Credit: Joel Ryan
by Josh Hurst Music Pop Rocks

Nick Cave & Warren Ellis | Carnage

March 17, 2021

Carnage is both a progression and double-back for Cave and Ellis, re-embracing some of their punk and sleaze of their past while still offering delicate, impressionistic texture.


Nick Cave has never been one to coddle. His music demands that listeners sit for a while with uncomfortable questions, for which he is seldom willing to offer a straight answer. The question posed by Carnage — a collaborative release with Bad Seeds’ lieutenant Warren Ellis — is simply this: What does the Kingdom of God mean to you? It’s a question you can’t escape; a “kingdom in the sky” is referenced, in so many words, time and again across the album, and what’s most fascinating is how the connotation seems to shift. In one song, the thought of a celestial city and an interventionist God sounds like a promise of hope; in the next, an omen of wrath; and elsewhere, a fool’s escapist fantasy. 

Cave and Ellis wrote the material on Carnage during the year of COVID-19; described by its creators as “brutal” and “beautiful,” the album offers a sustained meditation on suffering, grief, and the tenacity of love, all filtered through a season of distance and loss. Cave’s elusive proclamations of God’s Kingdom are just one example of how his songwriting has become more impressionistic over time, and this slippery, mood-setting approach feels just right for Carnage’s transitory reflections. You won’t hear a lot of direct references to the pandemic, although a fetching torch song called “Albuquerque” features two lovers consoling each other as they are stuck at home, their travel dreams deferred. They can’t make their intended pilgrimage to Amsterdam nor Africa, and yet open roads are a motif throughout the album, setting a scene for escape, prodigal wanderings, and, in “Lavender Fields,” the sensation of being “appallingly alone.” The actual elephant in the room is a song where Cave invites all the demons of white supremacy to possess him, a reverse exorcism that finds him stalking and spitting violent, profanity-ridden rants about statues. This song, “White Elephant,” is the closest he has come in some years to the hell-raising narratives of his older, more punk-oriented material. (Meanwhile, the title song, with its Flannery O’Connor name-drop, can’t help but feel like a winking acknowledgment of the fatalistic persona Cave has cultivated over the years; he’s telling us that he’s in on the joke.)

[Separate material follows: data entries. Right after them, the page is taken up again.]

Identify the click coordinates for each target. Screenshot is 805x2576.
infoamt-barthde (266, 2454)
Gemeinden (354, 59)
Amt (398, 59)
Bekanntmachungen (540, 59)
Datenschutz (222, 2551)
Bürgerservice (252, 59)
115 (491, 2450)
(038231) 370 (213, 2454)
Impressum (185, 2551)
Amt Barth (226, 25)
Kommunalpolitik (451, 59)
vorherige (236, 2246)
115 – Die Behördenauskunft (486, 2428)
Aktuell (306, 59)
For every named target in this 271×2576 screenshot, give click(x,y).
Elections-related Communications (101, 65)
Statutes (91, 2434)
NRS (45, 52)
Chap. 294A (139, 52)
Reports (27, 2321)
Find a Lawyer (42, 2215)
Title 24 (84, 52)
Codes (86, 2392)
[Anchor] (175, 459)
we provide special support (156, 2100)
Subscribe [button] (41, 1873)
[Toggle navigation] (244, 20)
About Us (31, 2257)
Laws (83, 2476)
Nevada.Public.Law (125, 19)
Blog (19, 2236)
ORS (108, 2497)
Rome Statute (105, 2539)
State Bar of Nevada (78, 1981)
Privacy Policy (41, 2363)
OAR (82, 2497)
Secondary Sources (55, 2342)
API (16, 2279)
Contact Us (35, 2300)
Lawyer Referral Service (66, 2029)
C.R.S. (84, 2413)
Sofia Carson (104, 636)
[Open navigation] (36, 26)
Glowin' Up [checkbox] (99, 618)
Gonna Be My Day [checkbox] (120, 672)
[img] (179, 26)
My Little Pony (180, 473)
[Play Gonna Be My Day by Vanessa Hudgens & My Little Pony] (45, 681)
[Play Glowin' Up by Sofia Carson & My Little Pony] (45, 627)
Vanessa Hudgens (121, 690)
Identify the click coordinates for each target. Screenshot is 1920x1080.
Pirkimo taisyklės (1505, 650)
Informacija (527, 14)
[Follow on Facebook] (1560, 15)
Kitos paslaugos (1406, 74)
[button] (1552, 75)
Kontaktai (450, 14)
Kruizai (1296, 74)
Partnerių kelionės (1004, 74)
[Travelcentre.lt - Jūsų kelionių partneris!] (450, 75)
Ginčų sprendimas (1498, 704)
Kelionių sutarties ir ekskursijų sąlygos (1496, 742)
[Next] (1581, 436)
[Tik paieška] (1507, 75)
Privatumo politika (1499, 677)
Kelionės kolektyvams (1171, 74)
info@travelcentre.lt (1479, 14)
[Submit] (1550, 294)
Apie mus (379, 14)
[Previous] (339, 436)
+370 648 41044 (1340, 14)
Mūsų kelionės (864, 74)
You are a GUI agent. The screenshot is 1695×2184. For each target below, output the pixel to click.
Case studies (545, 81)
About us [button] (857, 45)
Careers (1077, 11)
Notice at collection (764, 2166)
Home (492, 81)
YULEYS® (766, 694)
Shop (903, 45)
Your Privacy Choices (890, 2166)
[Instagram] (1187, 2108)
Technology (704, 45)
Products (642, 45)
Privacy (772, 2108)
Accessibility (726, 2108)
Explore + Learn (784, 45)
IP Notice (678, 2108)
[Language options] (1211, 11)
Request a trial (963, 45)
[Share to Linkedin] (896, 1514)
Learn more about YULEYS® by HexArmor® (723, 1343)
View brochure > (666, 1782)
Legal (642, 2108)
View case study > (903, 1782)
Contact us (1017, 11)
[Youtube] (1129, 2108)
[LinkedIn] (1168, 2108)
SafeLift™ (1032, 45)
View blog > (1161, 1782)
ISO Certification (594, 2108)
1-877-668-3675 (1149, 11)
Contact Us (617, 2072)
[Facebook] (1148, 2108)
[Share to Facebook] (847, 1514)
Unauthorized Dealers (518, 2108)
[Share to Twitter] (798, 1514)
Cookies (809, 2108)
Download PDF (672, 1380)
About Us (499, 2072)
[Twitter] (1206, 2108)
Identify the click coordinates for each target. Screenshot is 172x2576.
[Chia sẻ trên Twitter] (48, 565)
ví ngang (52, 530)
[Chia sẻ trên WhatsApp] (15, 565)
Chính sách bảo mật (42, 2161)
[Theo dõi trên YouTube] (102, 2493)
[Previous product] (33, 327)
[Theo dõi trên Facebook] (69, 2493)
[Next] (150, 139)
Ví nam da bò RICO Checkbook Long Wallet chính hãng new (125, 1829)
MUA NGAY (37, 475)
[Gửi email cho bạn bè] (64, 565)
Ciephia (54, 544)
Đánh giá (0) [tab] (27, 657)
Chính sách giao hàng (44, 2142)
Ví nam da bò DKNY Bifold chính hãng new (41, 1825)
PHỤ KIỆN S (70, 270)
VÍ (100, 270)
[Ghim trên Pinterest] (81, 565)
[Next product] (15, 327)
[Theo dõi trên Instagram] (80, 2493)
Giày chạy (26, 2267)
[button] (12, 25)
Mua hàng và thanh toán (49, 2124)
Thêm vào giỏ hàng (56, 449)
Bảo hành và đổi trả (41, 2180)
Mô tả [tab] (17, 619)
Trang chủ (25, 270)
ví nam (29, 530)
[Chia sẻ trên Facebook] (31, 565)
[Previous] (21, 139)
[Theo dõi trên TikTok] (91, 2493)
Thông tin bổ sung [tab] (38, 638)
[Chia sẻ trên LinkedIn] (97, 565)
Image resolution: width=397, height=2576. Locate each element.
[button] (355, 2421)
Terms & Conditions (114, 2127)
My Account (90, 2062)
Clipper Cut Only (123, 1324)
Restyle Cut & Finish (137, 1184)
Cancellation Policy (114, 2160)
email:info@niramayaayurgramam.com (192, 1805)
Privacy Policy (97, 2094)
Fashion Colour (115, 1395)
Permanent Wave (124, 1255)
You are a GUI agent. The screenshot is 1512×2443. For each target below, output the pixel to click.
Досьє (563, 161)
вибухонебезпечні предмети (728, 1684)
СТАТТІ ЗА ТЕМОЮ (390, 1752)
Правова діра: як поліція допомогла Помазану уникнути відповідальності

Cave and Ellis have been collaborating since the mid-’90s, both in the orbit of the Bad Seeds and with a number of film scores, but Carnage is the first non-soundtrack album they’ve released as a duo. Fleshed out primarily with piano and synthesizer, it sounds at times like a continuation of the chillingly quiet music the Bad Seeds have been making as of late, particularly in the mostly-placid back half. And yet, Carnage is also the most raucous and textured music Cave has made in a while, shaking up the tranquil ambience of Ghosteen with a little bit of his band’s former menace, perhaps even a touch of Grinderman’s sleaze. On opening song “Hand of God” — an ominous incantation — Cave sings over rippling orchestral effects and an anxious drum beat. There’s rattling percussion and ragged violin flourishes to punctuate “Old Time,” pure gothic unease that answers the question, what would the Bad Seeds have sounded like if Ellis had been a member from the beginning? The album ends with a lovesick waltz called “Balcony Man,” where Cave compares himself to Fred Astaire and, speaking to his beloved, professes the one thing he knows to be true: “This morning is amazing and so are you.” Who knows what good that’ll do him when the Kingdom comes, but it’s a profoundly settling coda to Carnage’s disquiet.


Published as part of Album Roundup — February 2021 | Part 3.